L’accord provisoire de l’UE vise à réduire les frais cachés des compagnies aériennes et à améliorer la clarté du prix des billets

La proposition de réforme européenne des droits des passagers aériens interdirait les frais pour asseoir les enfants avec leurs parents

Les députés sont parvenus à un accord provisoire sur les droits des passagers aériens, mettant à jour les règles en vigueur depuis 2004.

En vertu des changements convenus par les députés mardi 16 juin, les compagnies aériennes ne pourront plus pratiquer la pratique controversée consistant à facturer des frais supplémentaires pour le placement des enfants avec leurs parents. L’accord exige que les passagers de moins de 14 ans soient assis à côté de la personne avec laquelle ils voyagent, sans frais supplémentaires.

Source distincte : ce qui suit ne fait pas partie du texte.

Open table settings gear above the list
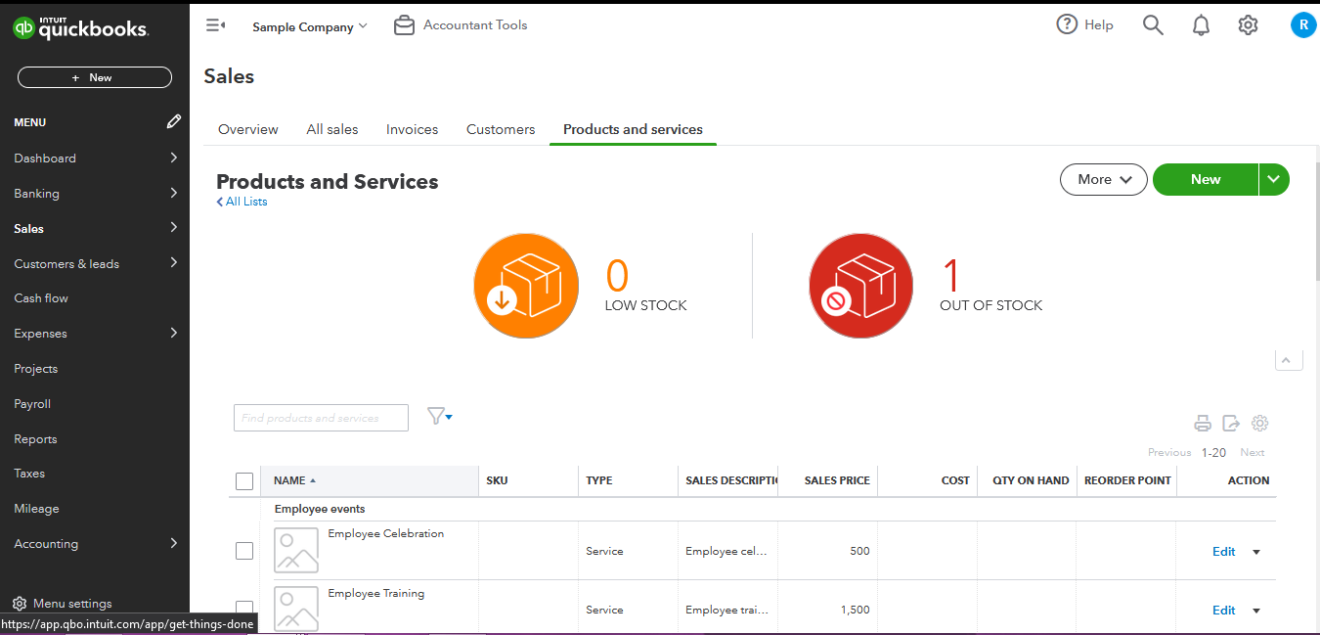Image resolution: width=1320 pixels, height=635 pixels. coord(1259,423)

De plus, la correction de fautes d’orthographe mineures dans les noms des passagers n’entraînera plus de frais, s’attaquant ainsi à une pratique des compagnies aériennes qui a souvent entraîné des coûts supplémentaires pour les voyageurs.

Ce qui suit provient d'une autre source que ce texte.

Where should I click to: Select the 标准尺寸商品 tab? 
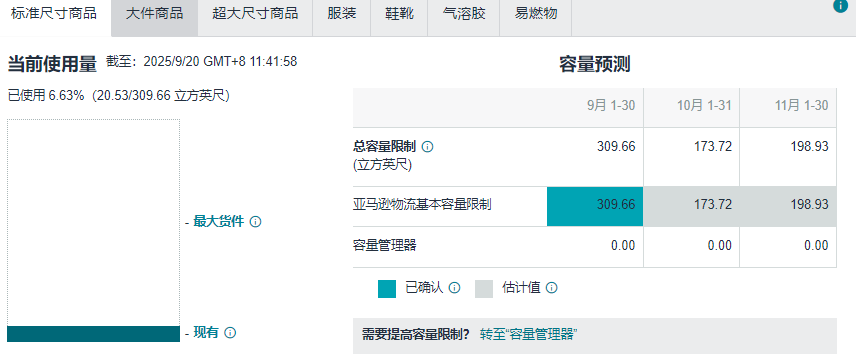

« Le Parlement s’est battu avec acharnement pour rendre les voyages plus équitables et les procédures plus claires, et c’est ce que nous avons obtenu », a déclaré Roberta Metsola, présidente du Parlement européen.

Les règles de transparence des prix seront également renforcées. Les compagnies aériennes, les intermédiaires et les plateformes de réservation devront afficher à l’avance le tarif total, y compris les bagages à main obligatoires, dans l’affichage initial du prix. Les compagnies aériennes peuvent toujours proposer des tarifs plus bas aux passagers qui choisissent de voyager sans bagage à main.

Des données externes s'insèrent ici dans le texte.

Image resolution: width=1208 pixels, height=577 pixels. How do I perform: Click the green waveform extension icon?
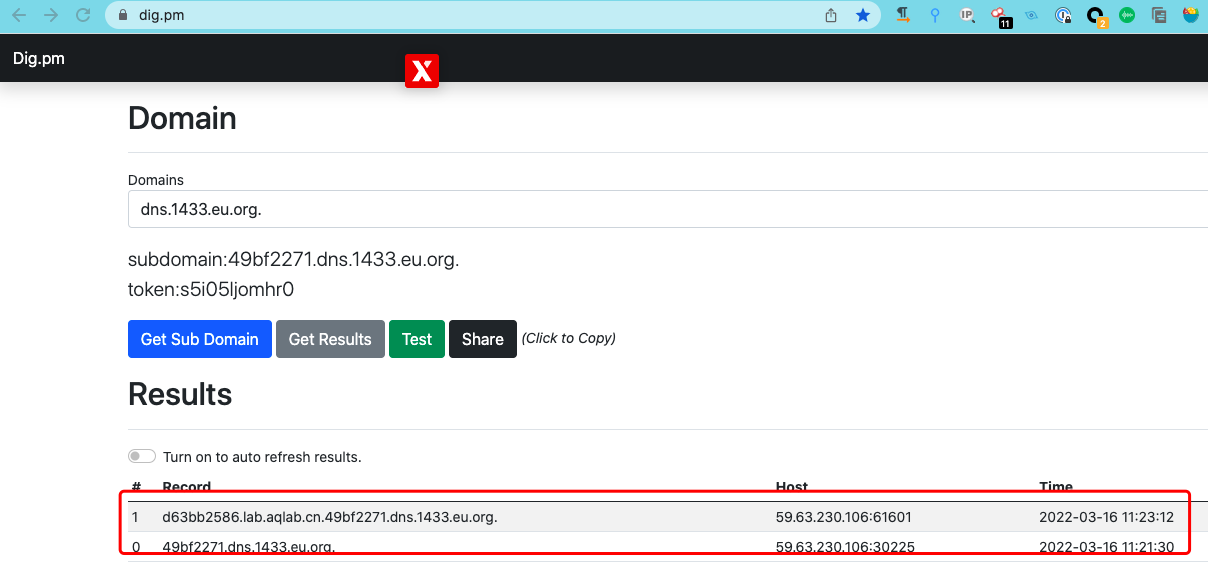(1127, 15)
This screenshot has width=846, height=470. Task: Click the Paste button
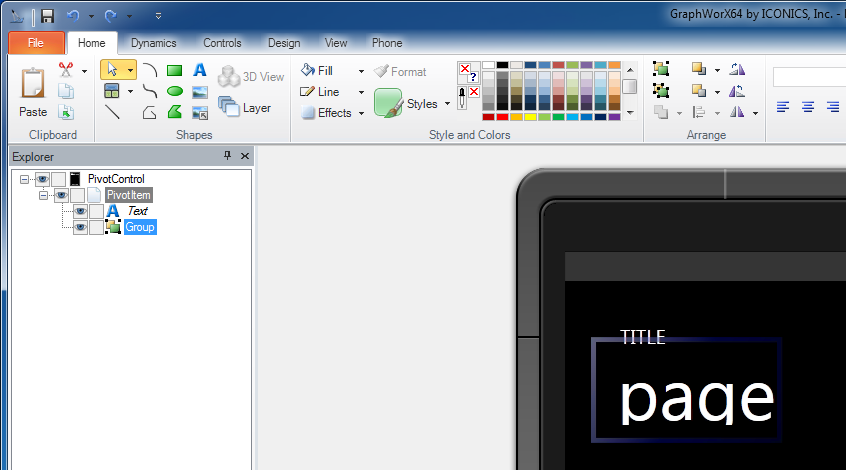[33, 91]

Le Parlement a repoussé les pressions visant à réduire la protection des indemnisations pour les passagers. Les passagers ont droit à une indemnisation après un retard de plus de trois heures, avec des montants allant de 250 € à 600 € selon la distance du vol.

Toutefois, selon les nouvelles règles, les compagnies aériennes peuvent réduire leur responsabilité en matière d’indemnisation de 50 % pour les voyages plus longs si les passagers se voient proposer un réacheminement vers leur destination finale ou si le retard à l’arrivée ne dure pas plus de quatre heures.

Les compagnies aériennes peuvent également être exonérées du paiement d’indemnisation en cas de circonstances extraordinaires, telles que des catastrophes naturelles ou des grèves dans les aéroports.

Les compagnies aériennes doivent fournir aux passagers des instructions sur la manière de demander une indemnisation dans les quatre jours suivant la fin de leur voyage suite à une perturbation.

L’accord renforce également les protections des passagers à mobilité réduite, y compris le droit à l’assistance et à l’indemnisation s’ils ratent un vol en raison de défaillances des services d’assistance aéroportuaire.

« Le Parlement a été clair dès le premier jour : nous voulions moderniser les règles, mais nous ne laisserions pas les passagers en payer le prix », a déclaré l’eurodéputé Virginijus Sinkevičius, vice-président de la commission parlementaire des transports et du tourisme.

L’accord doit encore être formellement adopté par le Parlement européen et le Conseil de l’UE avant de devenir loi. Un vote final est attendu dans les prochains mois.